= Mid-20th-century baby boom =

Baby boom that occurred after World War II

United States birth rate (births per 1000 population). The US Census Bureau defines baby boomers as those born between mid-1946 and mid-1964 (shown in red).

The middle of the 20th century was marked by a significant and persistent increase in fertility rates in many countries, especially in the Western world. The term baby boom is often used to refer to this particular boom, generally considered to have started immediately after World War II, although some demographers place it earlier than or during the war. This terminology led to those born during this baby boom being called the baby boomers.

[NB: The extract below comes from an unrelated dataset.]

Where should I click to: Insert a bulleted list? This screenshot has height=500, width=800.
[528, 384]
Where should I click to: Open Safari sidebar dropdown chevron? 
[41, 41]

The boom coincided with a marriage boom. The increase in fertility was driven primarily by a decrease in childlessness and an increase in parity progression to a second child. In most of the Western countries, progression to a third child and beyond declined, which, coupled with aforementioned increase in transition to first and second child, resulted in higher homogeneity in family sizes. The baby boom was most prominent among educated and economically active women.

The baby boom was followed by a significant decline in fertility rates in the mid-late 1960s and 1970s, later called the baby bust (or Generation X) by demographers.

== Causes ==
Economist and demographer Richard Easterlin in his "Twentieth Century American Population Growth" (2000), explains the growth pattern of the American population in the 20th century by examining the fertility rate fluctuations and the decreasing mortality rate. Easterlin attempts to prove the cause of the baby boom and baby bust by the "relative income" theory, despite the various other theories that these events have been attributed to. The "relative income" theory suggests that couples choose to have children based on a couple's ratio of potential earning power and the desire to obtain material objects. This ratio depends on the economic stability of the country and how people are raised to value material objects. The "relative income" theory explains the baby boom by suggesting that the late 1940s and the 1950s brought low desires to have material objects, because of the Great Depression and World War II, as well as plentiful job opportunities (being a post-war period). These two factors gave rise to a high relative income, which encouraged high fertility. Following this period, the next generation had a greater desire for material objects, however, an economic slowdown in the United States made jobs harder to acquire. This resulted in lower fertility rates causing the Baby Bust.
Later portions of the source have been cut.